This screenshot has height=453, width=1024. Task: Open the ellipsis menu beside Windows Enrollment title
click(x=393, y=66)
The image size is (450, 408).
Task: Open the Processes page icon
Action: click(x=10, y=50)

**EXERCISE OBJECTIVE**
Exact reproduction of the entire listing is required.

**SOLVED EXERCISE**
This screenshot has height=453, width=1024. Task: Open the ellipsis menu beside Windows Enrollment title
click(x=393, y=66)
The image size is (450, 408).
Task: Open the Processes page icon
Action: click(x=10, y=50)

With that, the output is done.